Солнечный свет еще не угас, но то был красный свет заката, на фоне которого силуэты деревьев и кустарников в саду начинали сливаться в черные пятна. Трое мужчин в молчании прошли к парадному входу с другой стороны оранжереи. По пути они как будто вспугнули птицу, притаившуюся в темном углу между кабинетом и главным зданием, и снова увидели факира в белом одеянии, который вынырнул из тени и заскользил к двери. К их изумлению, он был не один. Они резко остановились и с трудом скрыли свою растерянность при виде миссис Квинтон, чье широкое лицо, увенчанное тяжелой копной золотистых волос, приблизилось к ним из сумерек. Она сурово посмотрела на гостей, но вежливо приветствовала их.

– Добрый вечер, доктор Хэррис, – сказала она.

– Добрый вечер, миссис Квинтон, – сердечно отозвался маленький доктор. – Я как раз собирался дать вашему мужу снотворное.

– Да, уже пора, – ясным голосом ответила она, улыбнулась и стремительным шагом направилась к дому.

– Она выглядит чрезвычайно утомленной, – заметил отец Браун. – Так бывает с женщиной, которая двадцать лет безропотно выполняет свой долг, а потом совершает что-нибудь ужасное.

Доктор впервые взглянул на него с некоторым интересом.

– Вам приходилось изучать медицину? – спросил он.

– Людям вашей профессии нужно кое-что знать о душе, а не только о теле, – ответил священник. – А людям моей профессии нужно кое-что знать о теле, а не только о душе.

– Интересно, – сказал доктор. – Пойду, дам Квинтону его лекарство.

Они свернули за угол фасада и приближались к парадному входу. В дверях они снова едва не столкнулись с человеком в белых одеждах. Он шел прямо к выходу, как будто только что покинул кабинет, расположенный напротив, но этого просто не могло быть: они знали, что кабинет заперт.

Отец Браун и Фламбо предпочли умолчать об этом странном противоречии, а доктор Хэррис был не из тех, кто тратит время на размышления о невероятных вещах. Он пропустил вездесущего азиата и торопливо вошел в прихожую, где встретил субъекта, о котором уже успел забыть. Аткинсон все еще слонялся вокруг, что-то бессмысленно мыча себе под нос и тыкая узловатой тросточкой в разные стороны.
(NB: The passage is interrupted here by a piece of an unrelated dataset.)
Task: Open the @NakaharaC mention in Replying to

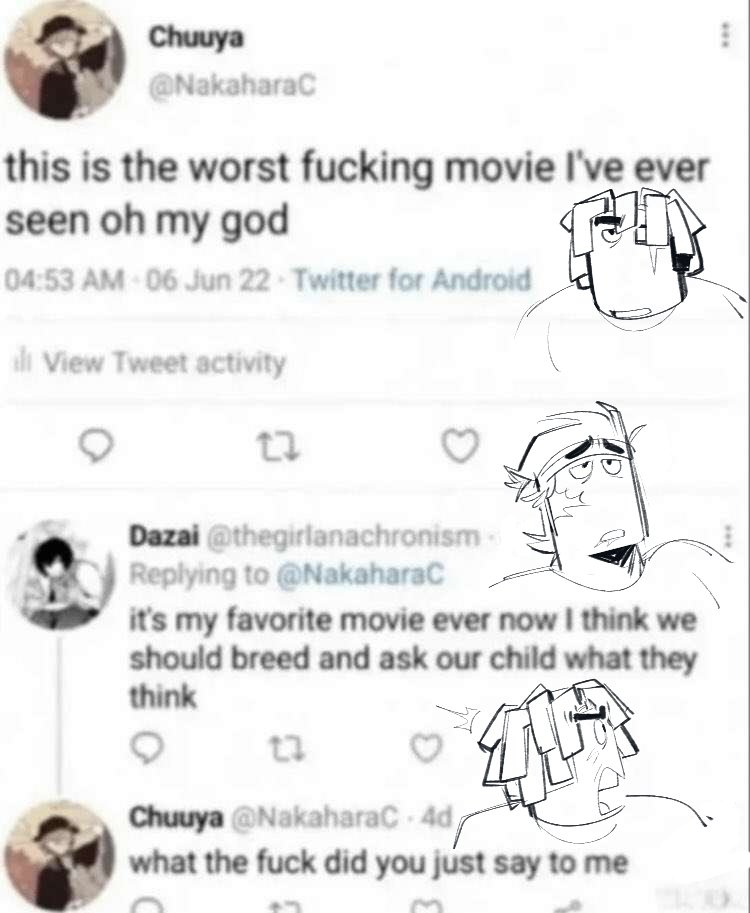Action: [360, 575]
Лицо доктора исказила судорога отвращения, и он прошептал своим спутникам:

– Мне нужно снова запереть дверь, иначе этот крысенок пролезет внутрь. Вернусь через две минуты.
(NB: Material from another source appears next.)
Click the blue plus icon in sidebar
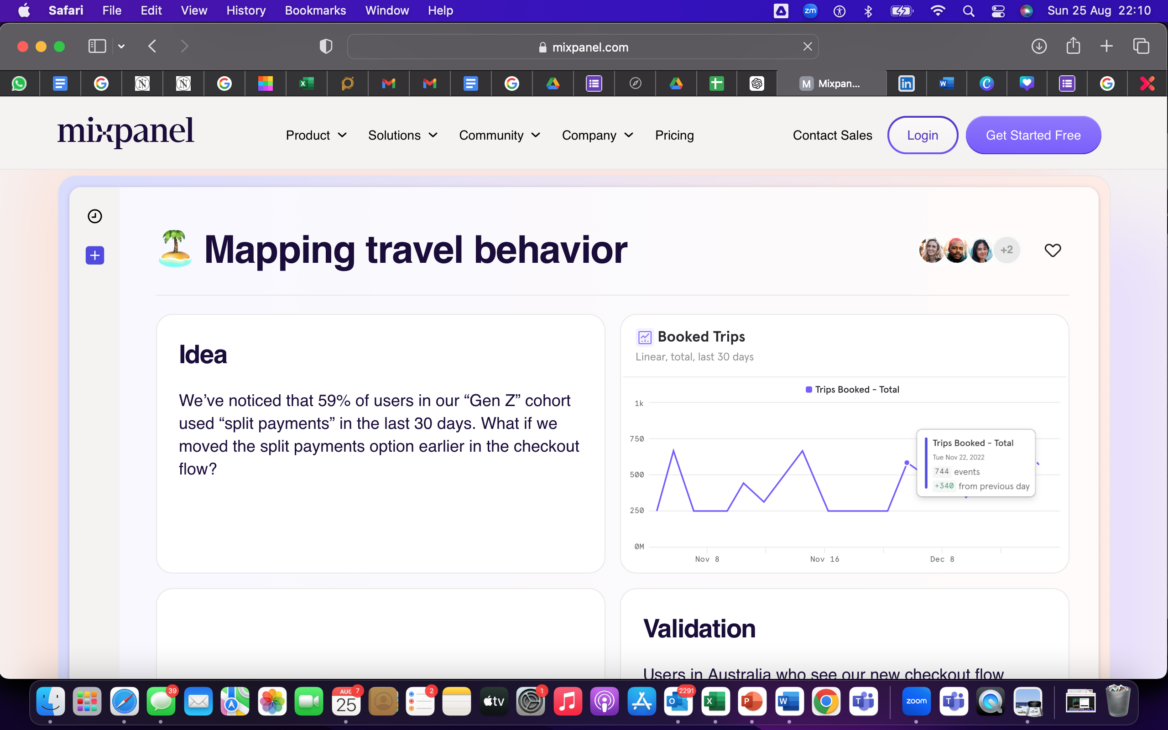 pos(95,256)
Он быстро отомкнул замок и сразу же запер дверь за собой, почти под носом бросившегося вслед молодого человека в котелке. Аткинсон раздраженно плюхнулся в кресло. Фламбо рассматривал персидские миниатюры на стене, а отец Браун в каком-то оцепенении тупо смотрел в пол. Примерно через четыре минуты дверь отворилась, и на этот раз Аткинсон выказал большую прыть. Он прыгнул вперед, уцепился за дверь и позвал:

– Эй, Квинтон, мне нужно…

С другого конца кабинета донесся голос Квинтона – где-то посередине между протяжным зевком и усталым смехом.

– Да знаю я, что тебе нужно! Возьми и оставь меня в покое. Я сочиняю песню о павлинах.
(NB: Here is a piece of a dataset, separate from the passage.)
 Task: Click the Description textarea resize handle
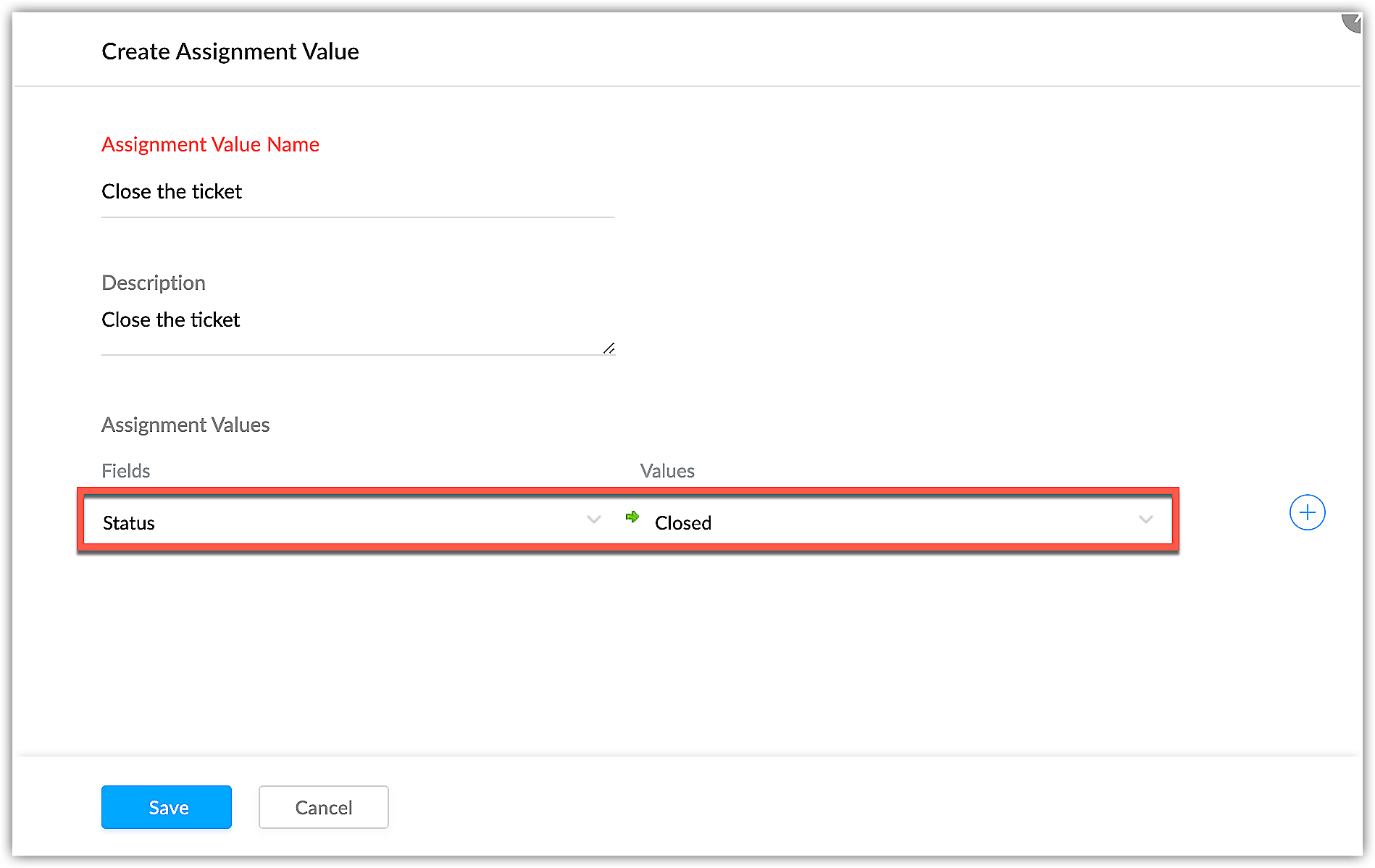(x=609, y=349)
В щель приоткрытой двери влетела монета в полсоверена, и Аткинсон, рванувшийся вперед, с удивительной ловкостью поймал ее.

– Стало быть, дело улажено, – произнес доктор. Он энергично щелкнул ключом в замке и пошел к выходу.

– Теперь бедный Леонард может немного отдохнуть, – добавил он, обратившись к отцу Брауну. – Час-другой его никто не будет беспокоить.

– Да, – отозвался священник. – Его голос звучал довольно бодро, когда вы покинули его.

Оглядевшись вокруг, он увидел нескладную фигуру Аткинсона, поигрывавшего монеткой в кармане, а за ним в фиолетовых сумерках виднелась прямая спина индуса, сидевшего на травянистом пригорке и обращенного лицом к заходящему солнцу.

– Где миссис Квинтон? – вдруг спросил он.

– Она поднялась к себе, – ответил доктор. – Вон ее тень за шторой.

Отец Браун поднял глаза и внимательно осмотрел темный силуэт в окне за газовой лампой.

– Да, – сказал он. – Это ее тень.

Он отошел на несколько шагов и опустился на садовую скамью. Фламбо сел рядом с ним, но доктор был одним из тех энергичных людей, которые больше доверяют своим ногам. Он закурил и исчез в темном саду, а двое друзей остались наедине друг с другом.

– Отец мой, – сказал Фламбо по-французски. – Что вас гнетет?

С полминуты отец Браун оставался неподвижным и хранил молчание.

– Суеверие противно религии, но в атмосфере этого дома есть что-то странное, – наконец ответил он. – Думаю, дело в индусе – во всяком случае, отчасти.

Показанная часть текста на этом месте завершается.